Thirteenth-century Zen master Dogen said that if we weren’t already a person of suchness (if we weren’t already fully ourselves, fully perfect and complete), we wouldn’t be able to realize suchness. No matter how much we try, how hard we work, we cannot become what we’re not. I’m not going to turn into a panther or a stream or an astrophysicist or a concert pianist—not in this lifetime. But I can be Zuisei, Vanessa, fully. I can completely inhabit my own being. How? By slowly seeing and working through that which gets in the way of my completeness. By slowly seeing and working through that which affirms Zuisei—what gives Zuisei life.

Confident faith assures us that wisdom is within our reach. It lets us know that we can practice, realize, and live the dharma. And the more we practice, the more we know this, the truer it is. This is renewable faith.

Finally, there’s irreversible faith. No matter how long the path, no matter how difficult it may seem, we know we’re going to travel it because we can’t imagine living any other way. Daido Roshi also taught me about this kind of faith. He used to say that if a group of anthropologists proved irrefutably that the historical Buddha—Siddhartha Gautama—never existed, this wouldn’t shake his faith in the dharma even one bit. “I have my own practice and experience to go by,” he’d say. “That’s all I need.”

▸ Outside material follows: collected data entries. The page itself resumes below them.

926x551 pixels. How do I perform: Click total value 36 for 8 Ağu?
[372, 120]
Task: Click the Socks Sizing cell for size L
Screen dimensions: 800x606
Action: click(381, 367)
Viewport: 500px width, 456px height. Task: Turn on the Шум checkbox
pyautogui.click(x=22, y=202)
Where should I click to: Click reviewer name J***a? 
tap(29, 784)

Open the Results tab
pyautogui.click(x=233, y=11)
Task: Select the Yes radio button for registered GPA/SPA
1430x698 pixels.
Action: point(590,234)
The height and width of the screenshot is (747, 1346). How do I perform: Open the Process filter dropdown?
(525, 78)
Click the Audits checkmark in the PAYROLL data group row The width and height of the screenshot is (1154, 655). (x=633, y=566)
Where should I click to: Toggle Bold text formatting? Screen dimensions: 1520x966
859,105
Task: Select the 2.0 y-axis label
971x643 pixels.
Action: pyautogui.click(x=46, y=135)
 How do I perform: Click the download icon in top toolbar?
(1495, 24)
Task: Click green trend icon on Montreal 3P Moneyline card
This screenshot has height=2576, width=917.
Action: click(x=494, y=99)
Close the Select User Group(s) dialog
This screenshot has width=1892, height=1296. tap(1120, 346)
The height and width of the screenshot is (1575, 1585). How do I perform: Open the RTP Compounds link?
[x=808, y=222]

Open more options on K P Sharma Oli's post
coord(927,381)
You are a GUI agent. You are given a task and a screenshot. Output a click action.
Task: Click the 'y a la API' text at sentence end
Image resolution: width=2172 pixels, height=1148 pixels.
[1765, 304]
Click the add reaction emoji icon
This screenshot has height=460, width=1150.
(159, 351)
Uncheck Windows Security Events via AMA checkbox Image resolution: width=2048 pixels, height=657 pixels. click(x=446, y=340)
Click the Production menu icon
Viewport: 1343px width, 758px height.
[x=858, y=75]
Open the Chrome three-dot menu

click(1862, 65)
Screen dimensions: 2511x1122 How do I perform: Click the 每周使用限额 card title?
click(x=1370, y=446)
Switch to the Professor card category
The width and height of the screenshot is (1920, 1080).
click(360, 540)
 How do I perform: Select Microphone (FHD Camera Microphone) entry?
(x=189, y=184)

Having this type of faith, however, doesn’t preclude any doubts we might have about ourselves or our capacity to practice the teachings. At some point, we will be unsure. That’s natural. But by then, we’ve also seen that we don’t have to let worry or insecurity or fear of failure stop us. Having come this far, we’re no longer daunted by the challenge of what lies ahead, because we know what we have to do, and we know how to do it. We know it’s just a matter of time, and we have all the patience and determination necessary. This is unstoppable faith.

In the end, however, there’s really only one kind of faith we need, and that’s good enough faith. This is faith enough to get us going on the path. It’s enough trust in our capacity to see more and more deeply, to live more fully, knowing that if we just start and then take the next step and the one after that, the rest takes care of itself.